(WHAT THE TASK ASKS):
Images are to be excluded from the copy, and the records below reproduced word for word.

(PROVIDED DATA):
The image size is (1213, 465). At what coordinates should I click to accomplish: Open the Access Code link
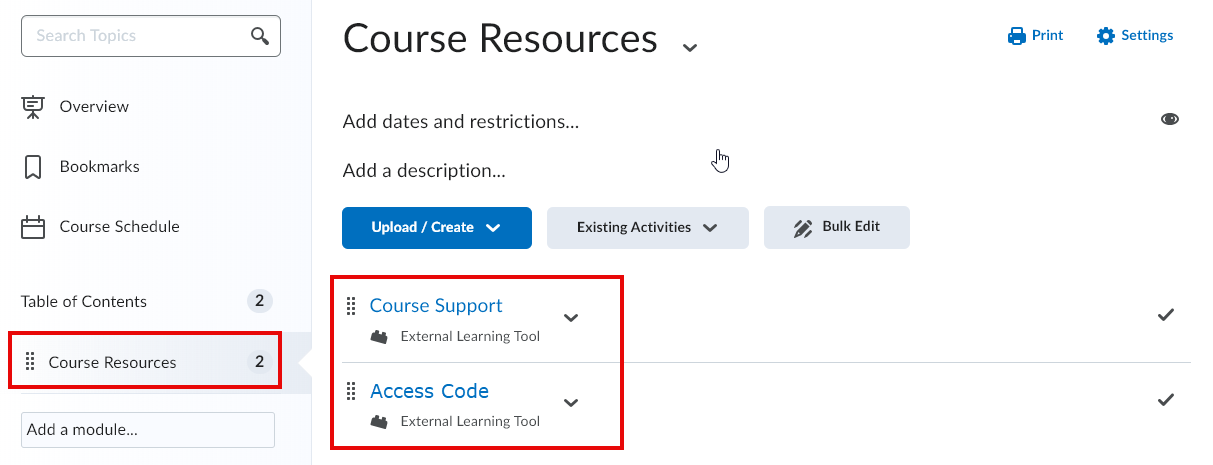click(429, 391)
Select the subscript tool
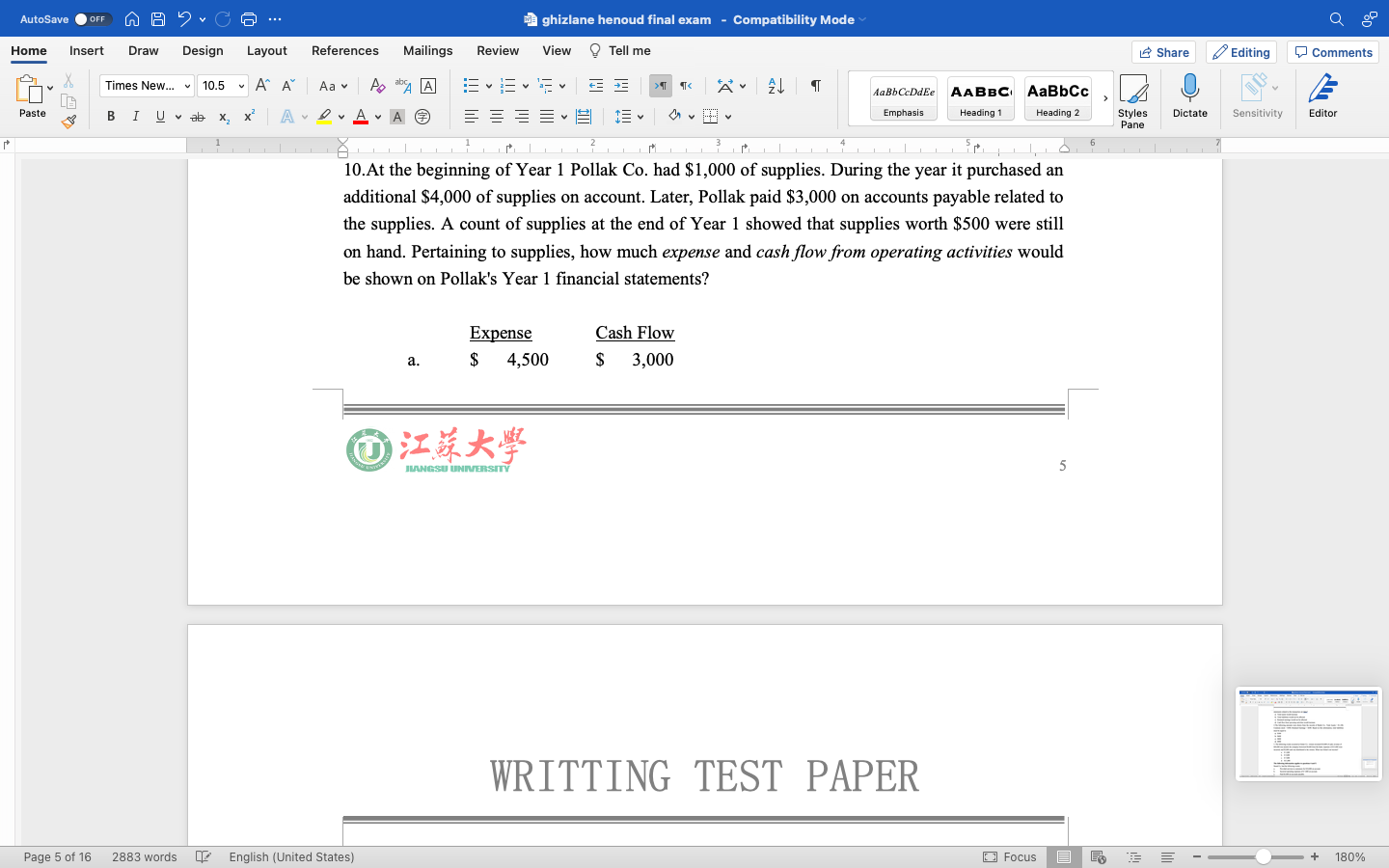This screenshot has width=1389, height=868. (x=223, y=116)
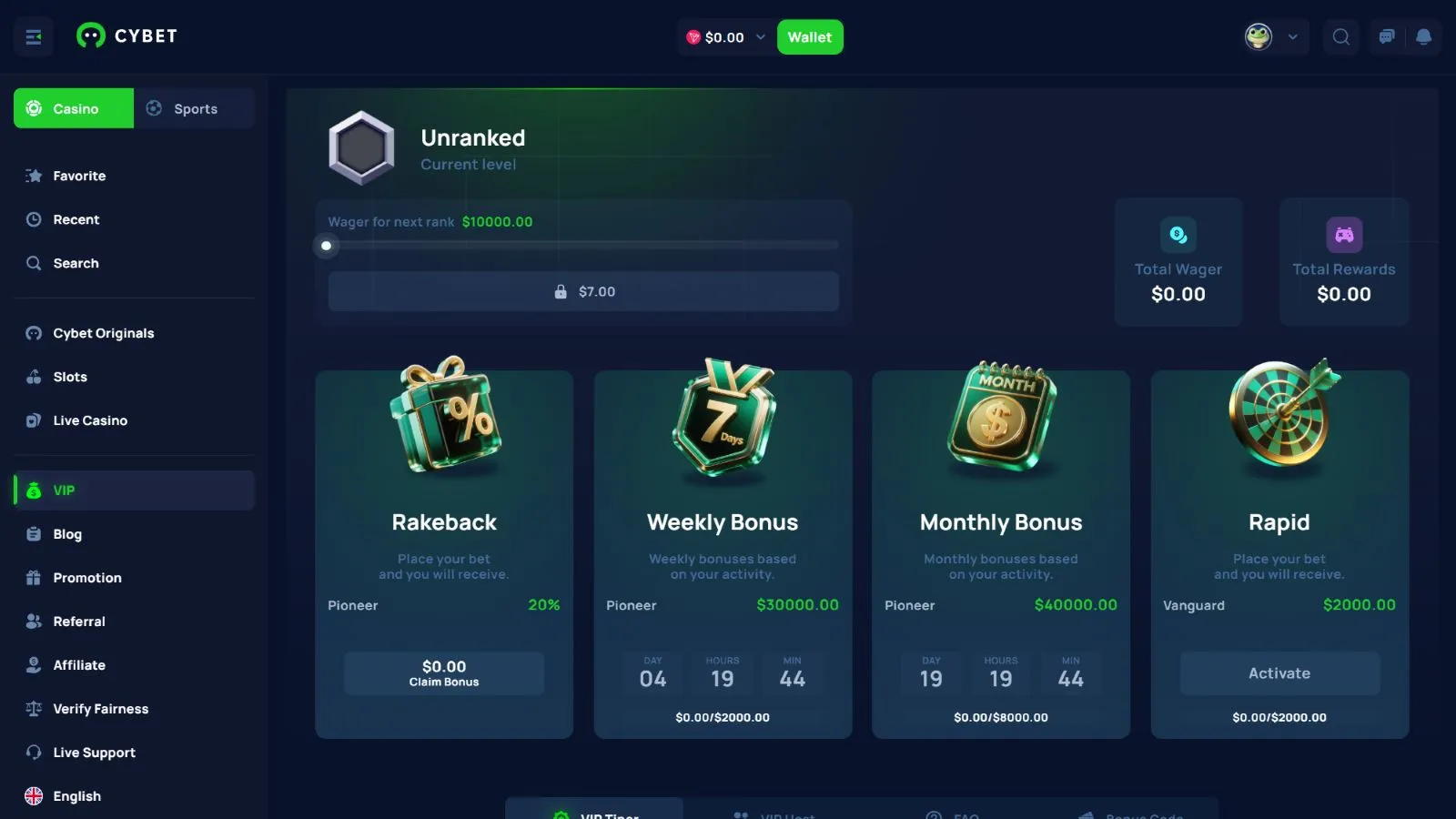Expand the profile avatar dropdown
This screenshot has height=819, width=1456.
point(1272,37)
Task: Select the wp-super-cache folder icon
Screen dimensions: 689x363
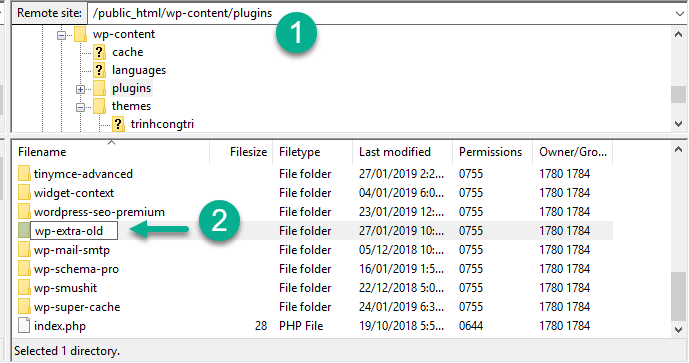Action: [x=24, y=307]
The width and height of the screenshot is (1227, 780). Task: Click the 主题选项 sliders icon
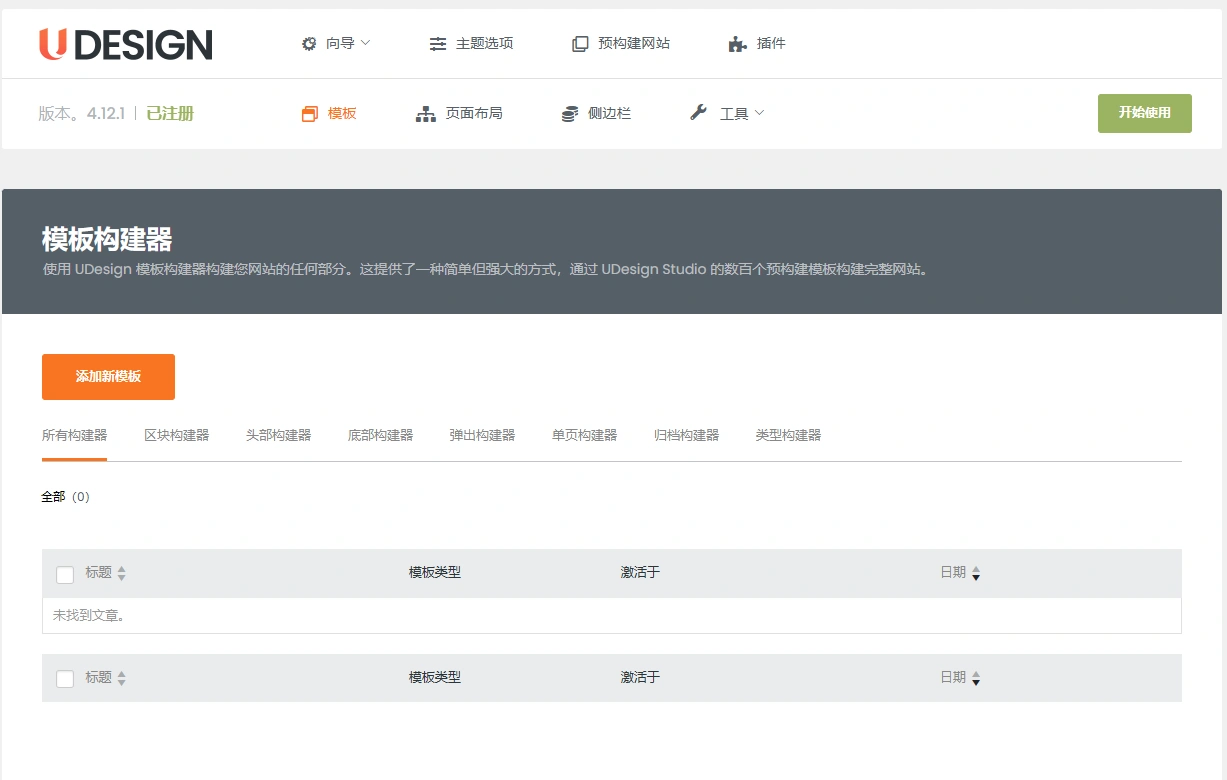(437, 43)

(EXERCISE RESULT):
The image size is (1213, 465). At what coordinates should I click to accomplish: Open the Access Code link
click(429, 391)
Select the subscript tool
This screenshot has width=1389, height=868. (x=223, y=116)
Expand the profile avatar dropdown
This screenshot has height=819, width=1456.
point(1272,37)
Task: Select the wp-super-cache folder icon
Screen dimensions: 689x363
Action: [x=24, y=307]
The width and height of the screenshot is (1227, 780). Task: Click the 主题选项 sliders icon
(437, 43)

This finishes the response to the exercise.